What is the minimum work that has to be performed to bring a spaceship of mass `m=2.0*10^3kg` from the surface of the Earth to the Moon?

Between the earth and the moon,the potential energy of the spaceship will have a maximum at the point where the attractions of the earth and the moon balance each other. This maximum P.E. is approximately zero. We can also neglect the contribution of either body to the p.E. of the spaceship sufficiently near the other body. Then the minimum energy that must be imparted to the spaceship to cross the maximum of the P.E. is clearly (using E to denote the earth)
`(gammaM_Em)/(R_E)`
With this energy the spaceship will cross over the hump in the P.E. and coast down the hill of P.E. towards the moon and crashland on it.
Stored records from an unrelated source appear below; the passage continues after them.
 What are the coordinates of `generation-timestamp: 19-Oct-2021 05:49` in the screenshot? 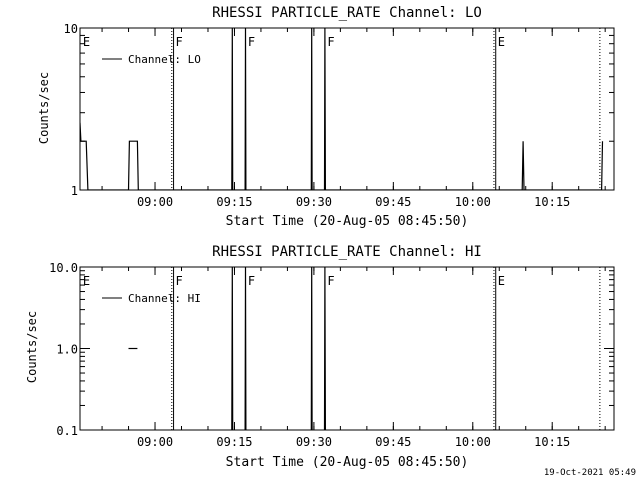 It's located at (590, 473). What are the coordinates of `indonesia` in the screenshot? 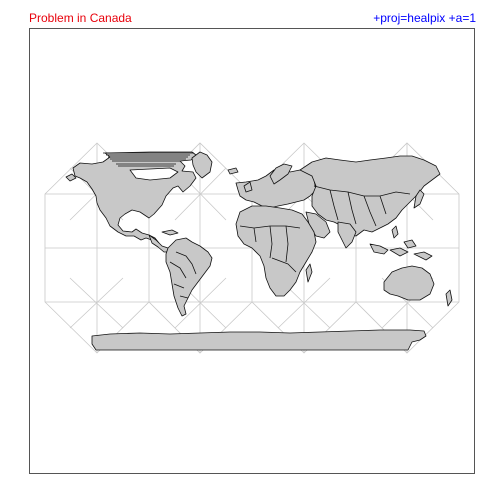 It's located at (393, 248).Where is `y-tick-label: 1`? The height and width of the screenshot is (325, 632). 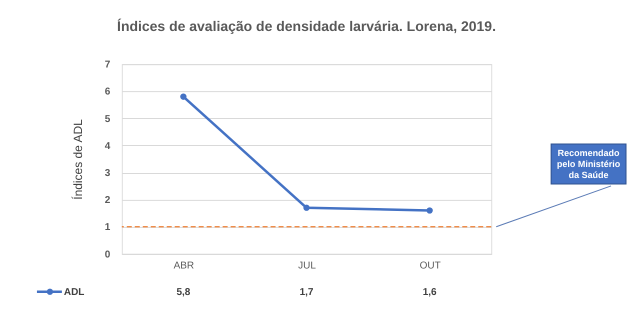
y-tick-label: 1 is located at coordinates (108, 228).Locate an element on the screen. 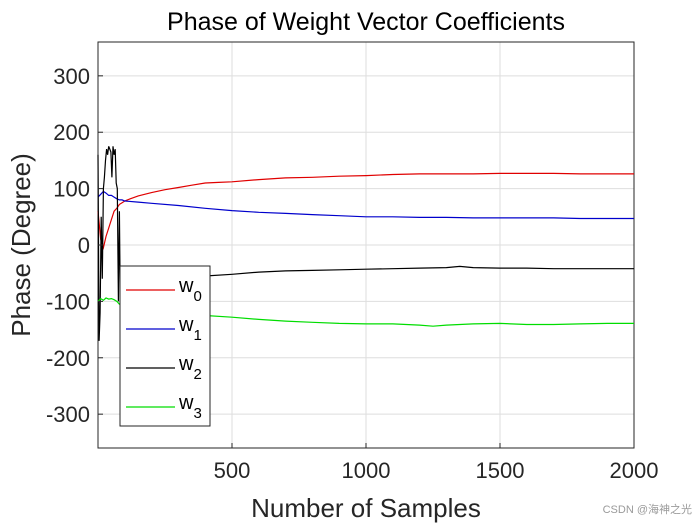 This screenshot has width=700, height=525. y-tick-label: -300 is located at coordinates (68, 414). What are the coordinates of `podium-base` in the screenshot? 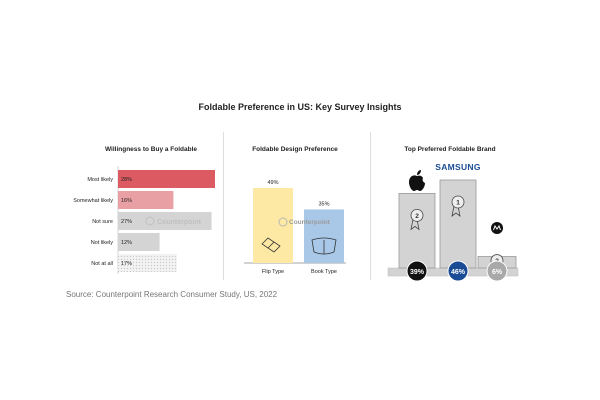 It's located at (453, 272).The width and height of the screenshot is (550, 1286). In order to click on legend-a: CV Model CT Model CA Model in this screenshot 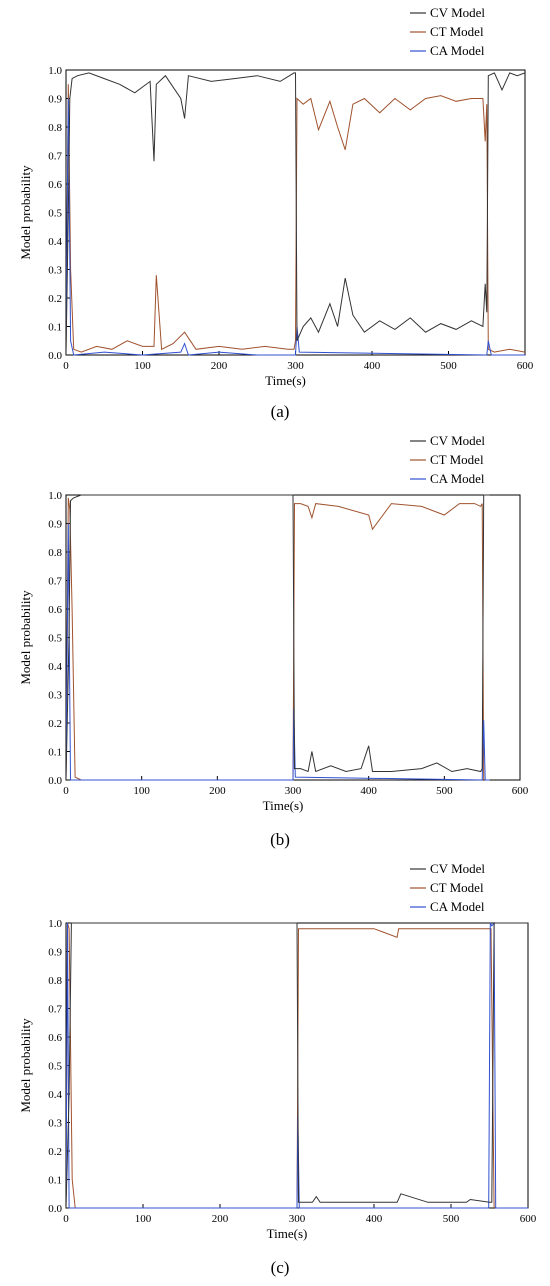, I will do `click(448, 32)`. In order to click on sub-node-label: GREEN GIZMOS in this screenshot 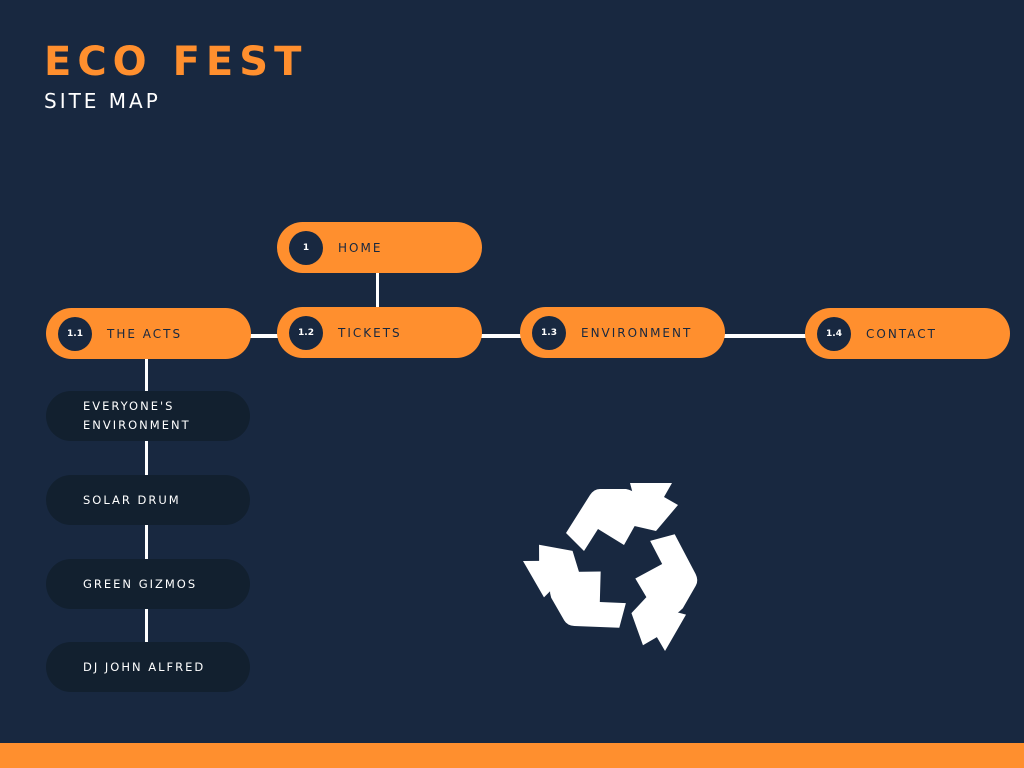, I will do `click(140, 584)`.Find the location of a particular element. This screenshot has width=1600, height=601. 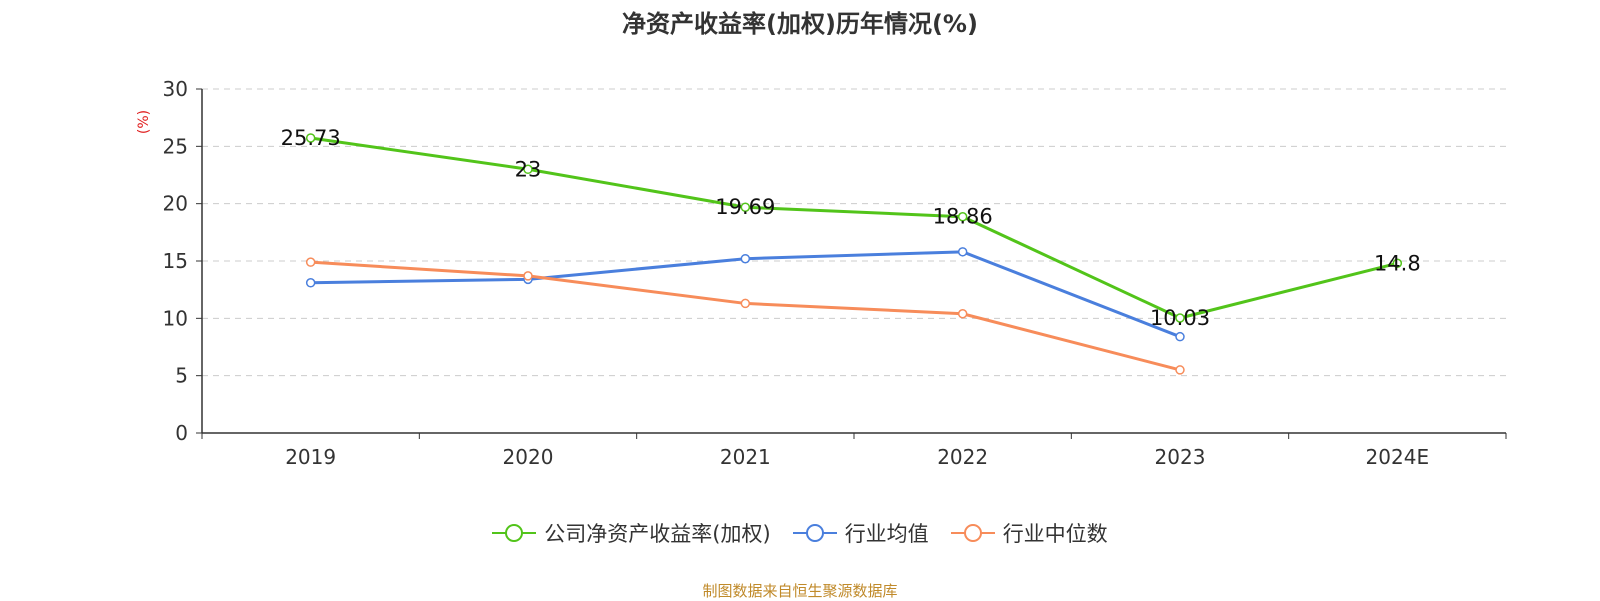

What the problem seeks is the minimum energy reguired for softlanding. That reguies the use of rockets to loving about the braking of the spaceship and since the kinetic energy of the gases ejected from the rocket will always be positive, the total energy required for softlanding is greater than that required for crashlanding. To calculate this energy we assume that the rockets are used fairly close to the moon when the spaceship has nealy attained its terminal velocity on the moon `sqrt((2gammaM_O)/(R_0))` where `M_0` is the mass of the moon and `R_0` is its radius. In general `dE=vdp` and since the speed of the ejected gases is not less than the speed of the rocket, and momentum transfered to the ejected gases must equal the momentum of the spaceship the energy E of the gass ejected is not less than the kinetic energy of spaceship
`(gammaM_0m)/(R_0)`
Adding the two we get the minimum work done on the ejected gases to bring about the softlanding.
`A_(min)~~gammam((M_E)/(R_E)+(M_0)/(R_0))`
On substitution we get `1*3xx10^8kJ`.